» **WRITTEN INSTRUCTION**
Rewrite the items as a JSON list of strings, one string per line and blank lines omitted, starting at the beginning of the items and going through the line that contains "click(x=447, y=228)".

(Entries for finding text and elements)
- - - - -
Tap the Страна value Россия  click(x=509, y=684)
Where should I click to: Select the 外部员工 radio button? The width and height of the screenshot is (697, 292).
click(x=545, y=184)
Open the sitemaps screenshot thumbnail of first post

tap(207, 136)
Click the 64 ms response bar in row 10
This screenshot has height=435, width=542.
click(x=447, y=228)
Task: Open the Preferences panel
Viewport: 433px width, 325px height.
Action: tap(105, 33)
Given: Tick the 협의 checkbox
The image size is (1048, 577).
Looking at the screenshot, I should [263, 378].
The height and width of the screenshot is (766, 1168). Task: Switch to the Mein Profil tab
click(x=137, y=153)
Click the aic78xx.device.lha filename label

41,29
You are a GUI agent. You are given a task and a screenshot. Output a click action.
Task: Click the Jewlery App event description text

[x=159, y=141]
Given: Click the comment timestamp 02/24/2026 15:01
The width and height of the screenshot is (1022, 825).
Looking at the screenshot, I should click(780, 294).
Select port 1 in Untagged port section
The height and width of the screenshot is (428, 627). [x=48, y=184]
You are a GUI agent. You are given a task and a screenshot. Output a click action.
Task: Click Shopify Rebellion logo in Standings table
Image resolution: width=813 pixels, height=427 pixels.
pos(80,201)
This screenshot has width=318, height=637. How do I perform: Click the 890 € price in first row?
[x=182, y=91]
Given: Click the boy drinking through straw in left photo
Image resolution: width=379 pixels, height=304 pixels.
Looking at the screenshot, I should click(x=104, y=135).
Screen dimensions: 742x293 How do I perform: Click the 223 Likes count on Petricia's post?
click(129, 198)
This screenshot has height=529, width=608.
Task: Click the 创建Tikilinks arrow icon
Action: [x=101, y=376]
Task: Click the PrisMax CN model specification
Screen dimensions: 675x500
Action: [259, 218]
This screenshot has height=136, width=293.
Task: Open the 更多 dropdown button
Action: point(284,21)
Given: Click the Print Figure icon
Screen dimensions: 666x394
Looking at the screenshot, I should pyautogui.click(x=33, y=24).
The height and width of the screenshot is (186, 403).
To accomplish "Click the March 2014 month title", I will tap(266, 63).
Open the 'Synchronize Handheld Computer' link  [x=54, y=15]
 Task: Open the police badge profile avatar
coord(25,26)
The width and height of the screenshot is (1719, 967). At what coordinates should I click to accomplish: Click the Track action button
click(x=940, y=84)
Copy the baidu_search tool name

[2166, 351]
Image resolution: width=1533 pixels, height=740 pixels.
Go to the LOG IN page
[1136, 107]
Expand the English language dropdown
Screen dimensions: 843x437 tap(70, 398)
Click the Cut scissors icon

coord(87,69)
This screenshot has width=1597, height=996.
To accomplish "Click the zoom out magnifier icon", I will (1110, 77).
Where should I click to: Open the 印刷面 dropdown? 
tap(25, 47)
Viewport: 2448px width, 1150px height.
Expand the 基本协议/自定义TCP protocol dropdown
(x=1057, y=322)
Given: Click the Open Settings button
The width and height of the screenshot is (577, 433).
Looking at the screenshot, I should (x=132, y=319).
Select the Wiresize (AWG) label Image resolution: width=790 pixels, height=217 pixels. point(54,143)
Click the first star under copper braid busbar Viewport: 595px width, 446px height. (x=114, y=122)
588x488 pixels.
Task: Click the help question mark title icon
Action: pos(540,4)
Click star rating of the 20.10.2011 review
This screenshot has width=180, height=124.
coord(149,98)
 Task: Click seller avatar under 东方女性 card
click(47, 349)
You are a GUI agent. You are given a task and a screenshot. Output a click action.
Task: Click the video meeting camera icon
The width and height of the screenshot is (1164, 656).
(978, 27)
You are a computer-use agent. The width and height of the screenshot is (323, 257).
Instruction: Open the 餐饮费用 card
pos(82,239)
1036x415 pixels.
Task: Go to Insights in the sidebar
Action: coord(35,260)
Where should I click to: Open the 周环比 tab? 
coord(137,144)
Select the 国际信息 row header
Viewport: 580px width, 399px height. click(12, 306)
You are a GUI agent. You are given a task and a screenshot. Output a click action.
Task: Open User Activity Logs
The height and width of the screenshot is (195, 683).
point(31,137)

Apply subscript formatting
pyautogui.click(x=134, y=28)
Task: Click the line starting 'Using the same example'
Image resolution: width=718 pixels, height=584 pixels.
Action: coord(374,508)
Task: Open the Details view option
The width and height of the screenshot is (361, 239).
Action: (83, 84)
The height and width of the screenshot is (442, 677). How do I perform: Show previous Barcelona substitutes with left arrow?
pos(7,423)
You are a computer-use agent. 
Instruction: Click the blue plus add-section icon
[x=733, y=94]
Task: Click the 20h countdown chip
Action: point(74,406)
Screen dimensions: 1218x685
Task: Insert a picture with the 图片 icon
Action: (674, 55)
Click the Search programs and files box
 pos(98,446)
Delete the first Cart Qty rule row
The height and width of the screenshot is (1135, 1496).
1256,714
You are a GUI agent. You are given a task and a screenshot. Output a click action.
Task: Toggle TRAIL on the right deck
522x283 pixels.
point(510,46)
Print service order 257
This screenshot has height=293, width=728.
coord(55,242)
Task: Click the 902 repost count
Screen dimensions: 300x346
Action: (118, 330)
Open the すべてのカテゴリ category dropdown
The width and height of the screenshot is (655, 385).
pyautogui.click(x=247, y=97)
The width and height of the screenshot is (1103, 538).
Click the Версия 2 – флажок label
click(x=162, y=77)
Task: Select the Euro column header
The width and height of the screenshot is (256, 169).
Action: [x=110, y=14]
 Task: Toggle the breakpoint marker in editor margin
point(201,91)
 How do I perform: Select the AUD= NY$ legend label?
- - - - -
» **REPLY**
[
  "Tap the Страна value Россия  click(x=509, y=684)",
  "Where should I click to: Select the 外部员工 radio button? The width and height of the screenshot is (697, 292).",
  "click(x=545, y=184)",
  "Open the sitemaps screenshot thumbnail of first post",
  "tap(207, 136)",
  "Click the 64 ms response bar in row 10",
  "This screenshot has height=435, width=542.",
  "click(x=447, y=228)"
]